A Tool for Thinking and Visualization
Model making has always been an inseparable aspect of architectural production, since it is a tool for testing, representing, and, at times, documenting the architectural idea. Architectural models vary from the simplest working models, made of materials and methods available in the office, to presentation models produced by professional model makers using sophisticated materials and methods. Most of the working models last until the completion of projects in offices, gather dust, get deformed and disappear in the end. Professional presentation models, in contrast, do not reside in architecture offices, they travel through the courses set according to their purpose; but they get lost in the end, too. What often remain are the photographs of the models. Thus, the three-dimensional architectural expression becomes two-dimensional again. Most of the model photographs we can find in the archives and in the pages of architectural publications do not have any informational records. Mostly, it cannot be identified who the producer of the model was, what the material, technique, and scale were, and by whom the photograph of the model was taken.

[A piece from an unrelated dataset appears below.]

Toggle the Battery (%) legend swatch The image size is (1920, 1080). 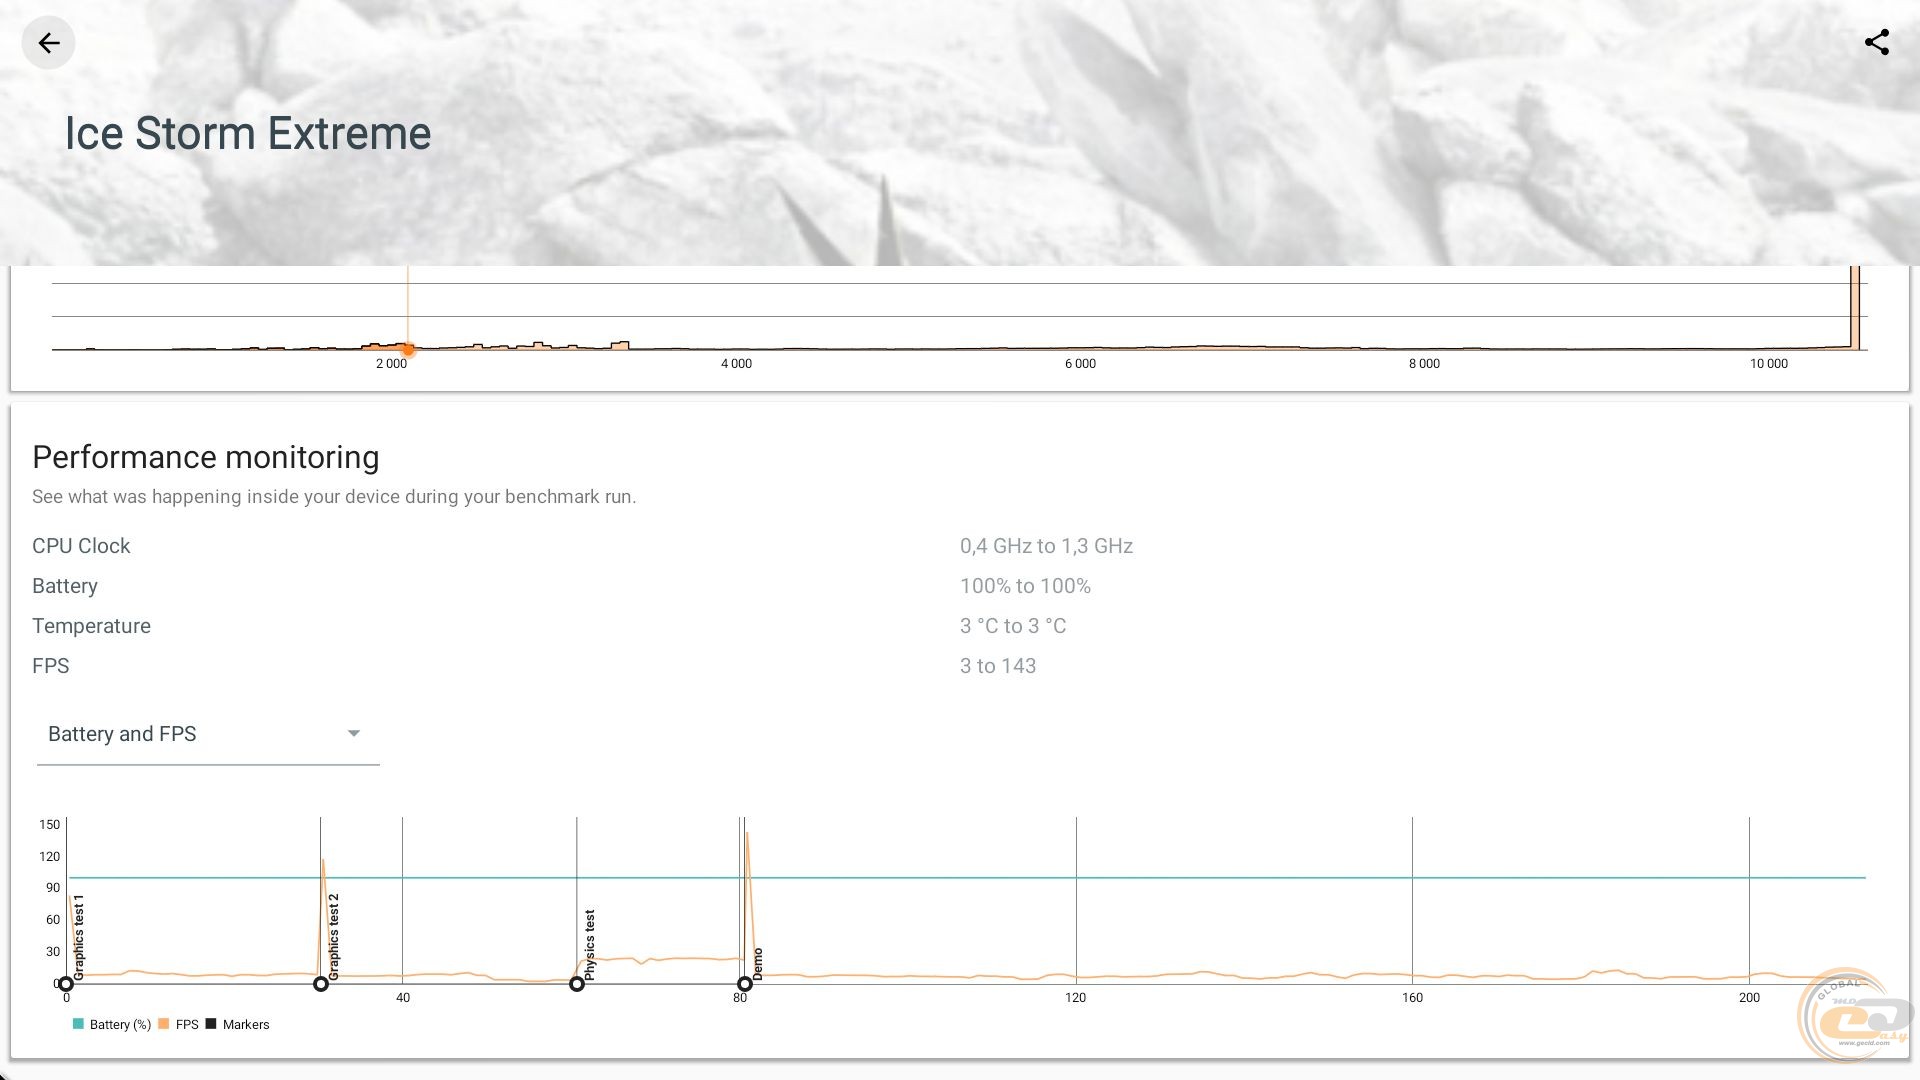[78, 1024]
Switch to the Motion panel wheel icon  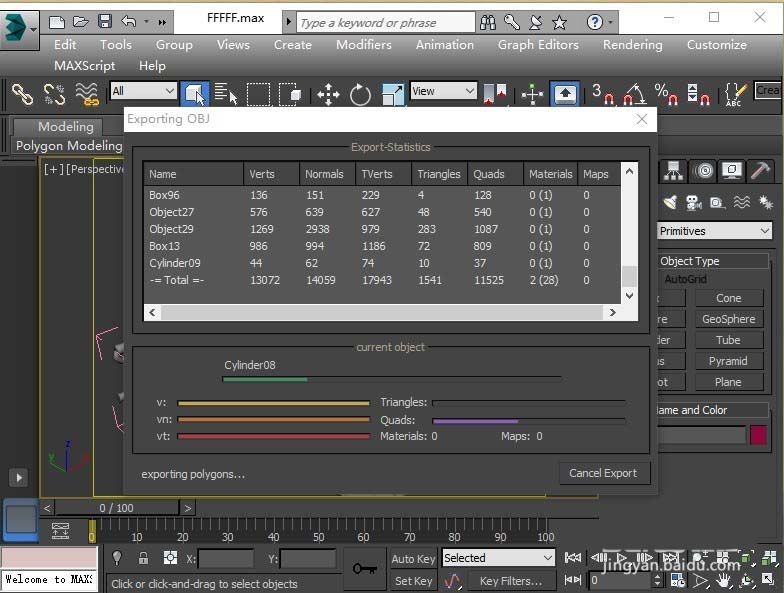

The exhibition “Architectural Model Making in Turkey” is a phase of a long-term work in progress, which focuses on the actors well-known to the architecture circles, and their production, and which aims at making their collaboration more visible. The compilation of models in this exhibition represents the modern architectural production in Turkey in the 20th century, and includes the works of five model makers of five generations: The materials from the archives of Yusuf Z. Ergüleç, Selahattin Yazıcı, Mehmet Şener (Atölye 77), Varjan Yurtgülü (Min Tasarım) and Murat Küçük (Atölye K) are accompanied by the analysis of contents about architectural models in the journals Mimar / Arkitekt from 1931 to 1980.
The exhibition looks into the technicalities and meanings of model making, focusing on materials, techniques, methods, expressions, representations, milieus and networks of relations. It also pioneers the archival process recording the related information for the first time.
The archives of Yusuf Z. Ergüleç –with the support of Studio-X Istanbul– and Selahattin Yazıcı –with the support of METU Faculty of Architecture– are currently being digitized and catalogued. This effort was led under the mentorship of SALT Research Architecture and Design Archive which will host and provide online access to these archives once the cataloguing process is complete.